Divorce debate should draw out the most sound public policy


    It is not a sound argument to say that just because the Philippines is today the only state in the world besides the Vatican that does not have a divorce law, Congress should move to pass the bill allowing divorce, or the dissolution of marriage.

    It is similarly not a justification to preserve the status quo of no divorce, just because the country has never had such a law since the beginning of the Republic.

    The issue should not be resolved or dismissed with just a simplistic examination of the present situation and real problems of married couples in Philippine society.

    The issue should not be abstracted from the reality.

    The thing to emphasize is that the Congress should seek the proper and most appropriate public policy for our society and for the nation. The benefits must be reckoned.

    There are many approaches and factors that should be considered.

    First, it is clear that there are many Filipino couples that need an efficacious way to end their marriage bonds, without suffering the costly and prolonged process that now prevails.

    The state should not help prolong the agony of a spouse who is abused physically, mentally and emotionally in the marriage, by preventing her from getting out of that bondage.

    Second, there is an existing process under the law through which a couple can turn in order to sever their marriage contract. The problem with that process for most couples that go through it is the length of time it takes to achieve its purpose. Thus, that process only needs a solution to such problem.

    Third, it is also undeniable that the legal and cultural difficulty of severing marriage in the country has served as one factor that has contributed to family cohesion and the proper rearing of children.

    Fourth, strong family bonds contribute enormously to the vitality and dynamism of the Philippine economy today. Family solidarity is partly the reason why the overseas Filipino workers (OFWs) program is such a major success, now contributing $30 billion dollars a year to the economy in terms of remittances.

    Some legislators are energetically pushing the divorce legislation because they themselves seek to benefit from it in their personal lives. Others are interested because they believe an easy process in ending marriage is the direction where the whole world is going.

    Still others have valid grounds to seek divorce.

    There are also those who fear that by adopting the no-fault divorce policy of, say, the United States, we could be courting what is dysfunctional in American society. Filipinos could wind up treating a divorce court like a fast-food restaurant.

    All these arguments deserve hearing and study.

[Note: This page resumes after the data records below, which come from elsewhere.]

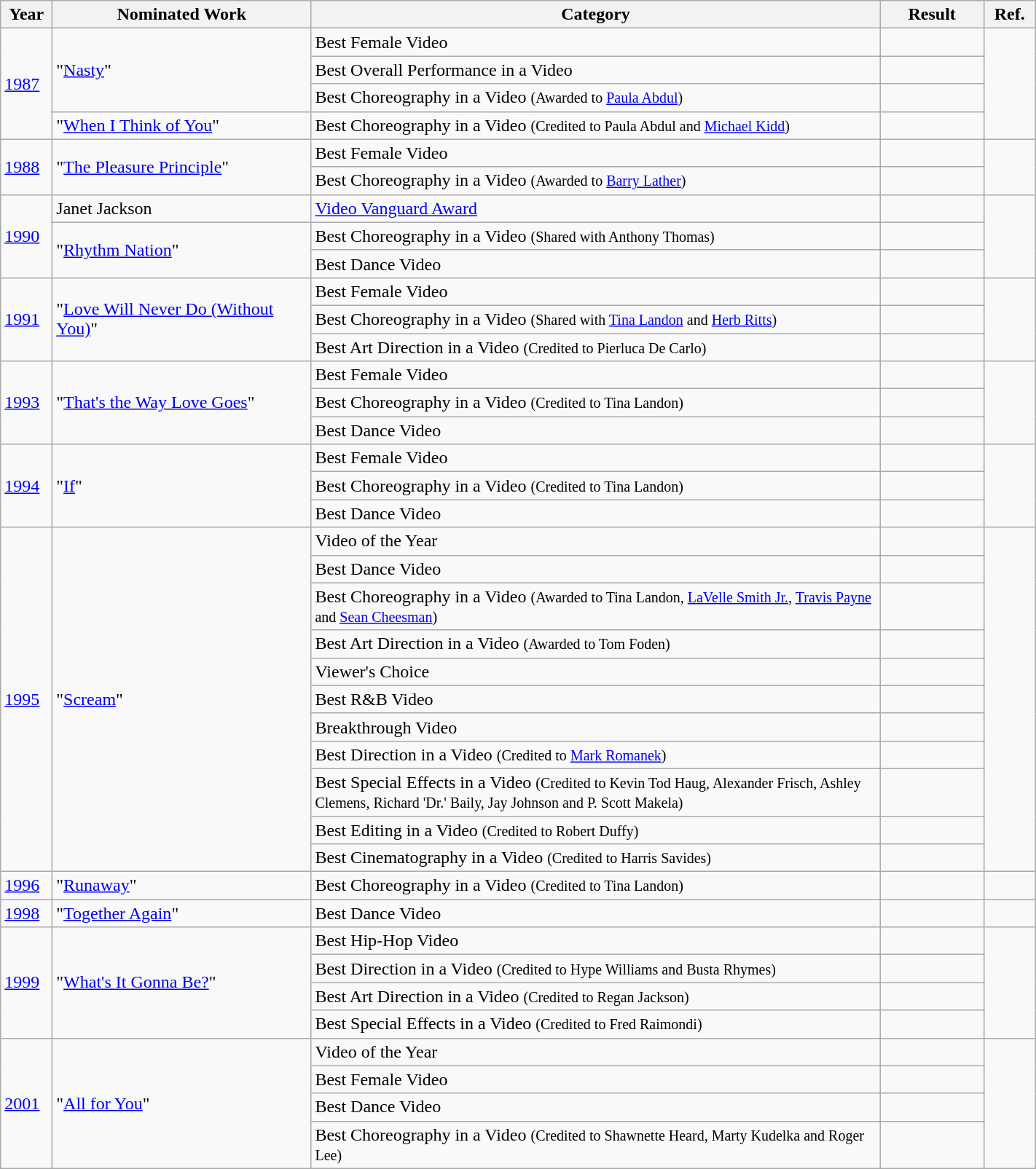
Best Choreography in a Video (Credited to Shawnette Heard, Marty Kudelka and Roger Lee) (596, 1145)
Best Choreography in a Video (Awarded to Tina Landon, LaVelle Smith Jr., Travis Payne and Sean Cheesman) (596, 606)
1994 (26, 486)
1988 (26, 167)
Janet Jackson (182, 208)
Result (932, 15)
Category (596, 15)
Best Choreography in a Video (Shared with Anthony Thomas) (596, 236)
Best Hip-Hop Video (596, 941)
1987 (26, 84)
Best Direction in a Video (Credited to Hype Williams and Busta Rhymes) (596, 969)
1990 (26, 236)
Nominated Work (182, 15)
Year (26, 15)
1995 (26, 699)
"Rhythm Nation" (182, 250)
"Nasty" (182, 70)
"All for You" (182, 1103)
"Scream" (182, 699)
Best Direction in a Video (Credited to Mark Romanek) (596, 755)
Best Art Direction in a Video (Credited to Pierluca De Carlo) (596, 348)
"Love Will Never Do (Without You)" (182, 319)
"If" (182, 486)
Best Choreography in a Video (Shared with Tina Landon and Herb Ritts) (596, 319)
1996 (26, 886)
Best Special Effects in a Video (Credited to Kevin Tod Haug, Alexander Frisch, Ashley Clemens, Richard 'Dr.' Baily, Jay Johnson and P. Scott Makela) (596, 793)
1993 (26, 403)
"When I Think of You" (182, 125)
Best Editing in a Video (Credited to Robert Duffy) (596, 830)
Best Special Effects in a Video (Credited to Fred Raimondi) (596, 1024)
"That's the Way Love Goes" (182, 403)
Best R&B Video (596, 699)
Breakthrough Video (596, 727)
Best Art Direction in a Video (Awarded to Tom Foden) (596, 644)
"Together Again" (182, 914)
1991 (26, 319)
Best Art Direction in a Video (Credited to Regan Jackson) (596, 997)
Best Choreography in a Video (Awarded to Paula Abdul) (596, 98)
"The Pleasure Principle" (182, 167)
1999 (26, 983)
Best Choreography in a Video (Credited to Paula Abdul and Michael Kidd) (596, 125)
1998 (26, 914)
2001 (26, 1103)
Best Cinematography in a Video (Credited to Harris Savides) (596, 858)
Ref. (1010, 15)
"What's It Gonna Be?" (182, 983)
Video Vanguard Award (596, 208)
"Runaway" (182, 886)
Best Choreography in a Video (Awarded to Barry Lather) (596, 181)
Best Overall Performance in a Video (596, 70)
Viewer's Choice (596, 672)
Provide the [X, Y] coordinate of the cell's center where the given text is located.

    And so does the argument by Senate President Aquilino Pimentel 3rd that perhaps the best solution may be to make annulment less stringent, speedier and more affordable.

    This merits study, because if thoughtfully legislated, the country could benefit: 1) from the longer commitment of couples to their marriages and families; 2) the affirmation of the stability of Filipino families; 3) the provision of relief for couples whose relationships are hopeless; 4) the cultural benefits that would accrue to the young and rising Filipino generations.

    Divorce should be examined and debated along a wide spectrum of concerns and issues, and should not be rushed just because of pressure from the House Speaker who sponsored it. His personal circumstances should not figure in the discussions of the merits of the bill.

    The way to achieve good public policy is through an informed, considerate decision that is supported by the majority of the people.